第295話 三日会わずば刮目して見よ。
ドカーン! ババババッ! ゴーーー!!
「「……」」
今日は昨日突然来訪してきたベルガーとナシルへと、リック達が村で冬の間にやる訓練姿を見せる為と見学をしてもらっている。
元冒険者の二人としては、目の前に突然現れた無数のアンデッドに警戒心を上げるのは仕方ない。
しかし、リックが城壁のスキルを使い、それを守りとして仲間たちが前と同じ様に後方やアリーナ席からの遠距離攻撃にて次々とゾンビを倒していく光景に言葉を失っている。
「リック! しっかりと守りなさい! リッコちゃんに怪我をさせたいの!?」
二階にあるアリーナ席からローゼの激と声がリックへと飛ばされる。
「分かってるよ! リッコ、リッケとプルンの方に居るゾンビ共の減りが遅い、お前もそっちに火力を回せ!」
「あんたへの攻撃が強くなるけど、それでも良いの?」
「へっ! 根性で守りきってやるよ!」
「なら、任せたわよ! プルン、リッケ! 二人は私が倒しそこねた奴に攻撃を仕掛けていって。さー! 火力上げるわよ!!」
その言葉にリッコは〈精霊の呼び声〉を発動し、身体を光らせ自身ソックリな光の分身体を呼び出す。そこに魔法で召喚した〈ファンネル〉を出現した分身が新たに魔法を発動する。
ファンネルのスキルは訓練中に使用し続けたことに、スキルレベルが5に上がり、放射口が二つ増やし火力を上げている。
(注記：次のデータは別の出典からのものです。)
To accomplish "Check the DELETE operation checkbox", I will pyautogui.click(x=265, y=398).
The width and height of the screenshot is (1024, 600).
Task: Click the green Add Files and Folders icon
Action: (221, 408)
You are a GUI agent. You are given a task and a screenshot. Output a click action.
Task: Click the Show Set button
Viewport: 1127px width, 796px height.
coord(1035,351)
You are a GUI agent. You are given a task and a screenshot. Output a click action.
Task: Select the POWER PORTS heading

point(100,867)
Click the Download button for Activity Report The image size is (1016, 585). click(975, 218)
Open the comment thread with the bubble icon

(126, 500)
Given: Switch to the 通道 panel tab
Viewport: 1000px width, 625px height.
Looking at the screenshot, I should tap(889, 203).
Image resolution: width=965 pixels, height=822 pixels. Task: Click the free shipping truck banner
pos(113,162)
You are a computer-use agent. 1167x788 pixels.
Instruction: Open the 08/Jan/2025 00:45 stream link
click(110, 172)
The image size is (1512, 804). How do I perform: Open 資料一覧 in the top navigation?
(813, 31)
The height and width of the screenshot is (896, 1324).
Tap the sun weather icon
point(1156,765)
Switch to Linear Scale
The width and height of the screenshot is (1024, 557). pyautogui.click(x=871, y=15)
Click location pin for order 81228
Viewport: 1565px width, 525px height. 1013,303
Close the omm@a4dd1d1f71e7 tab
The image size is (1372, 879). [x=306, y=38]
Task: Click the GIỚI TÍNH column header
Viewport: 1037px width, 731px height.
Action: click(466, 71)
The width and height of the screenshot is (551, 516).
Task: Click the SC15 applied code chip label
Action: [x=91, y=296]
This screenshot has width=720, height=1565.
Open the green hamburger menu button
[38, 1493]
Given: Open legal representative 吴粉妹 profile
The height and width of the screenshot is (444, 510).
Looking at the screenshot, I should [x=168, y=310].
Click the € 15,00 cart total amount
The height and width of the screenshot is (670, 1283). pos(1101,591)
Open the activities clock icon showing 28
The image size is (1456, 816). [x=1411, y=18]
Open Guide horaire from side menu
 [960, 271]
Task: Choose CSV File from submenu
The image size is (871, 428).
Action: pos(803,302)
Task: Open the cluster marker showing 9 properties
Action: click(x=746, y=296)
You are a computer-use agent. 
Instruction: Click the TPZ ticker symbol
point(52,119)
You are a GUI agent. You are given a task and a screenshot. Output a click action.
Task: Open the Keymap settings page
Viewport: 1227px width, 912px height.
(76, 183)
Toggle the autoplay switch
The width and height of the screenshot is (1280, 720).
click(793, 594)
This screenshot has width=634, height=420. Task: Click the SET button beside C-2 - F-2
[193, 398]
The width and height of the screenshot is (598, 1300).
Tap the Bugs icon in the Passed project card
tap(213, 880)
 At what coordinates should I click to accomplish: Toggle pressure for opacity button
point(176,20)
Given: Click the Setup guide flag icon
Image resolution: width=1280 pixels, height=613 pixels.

更にリッコがファンネルへと魔力を強く込めれば、吹き出す炎も豪火と吹き出し、アリーナ席からの視界を火の海と変え、熱い熱量をプルン達は肌で感じる。
「ニャ! アチチッ、熱いニャー!」
「リッコ、やる気を見せるのは良いですけど、魔力の枯渇には注意してくださいよ」
「あら〜。ローゼ、リッケ君がしれっと私達の失敗をなじってきたわよ〜」
「えっ!? すいません! 僕、そんな気持ちで言ったわけじゃ!!」
リッケの言葉を拾うミーシャは、フフッと笑みを見せつつローゼへと話を振る。
慌てるリッケだが、ゾンビを倒す手を止めないのは立派だ。
「ミーシャ、リッケさんもそんなつもりで言ったわけじゃ無いの分かってるでしょ」
「フフッ、分かってるわよ〜。でも、ローゼ、貴女も気おつけてね。ミミちゃんが魔力を渡す事ができるようになったからって、また無茶しちゃ駄目なんだからね〜」
「それはあんたもでしょ。でも平気よ。なんか前よりもスキルを発動するのがズッと楽になってるのよ」
「あら〜。生理終わったの?」
「いえ、まだよ……って!? 何言わせんのよ!」
ローゼがスキルを発動するのが楽になったのはただ単にスキルのレベルが上がっただけで、彼女の生理うんぬんは関係もない。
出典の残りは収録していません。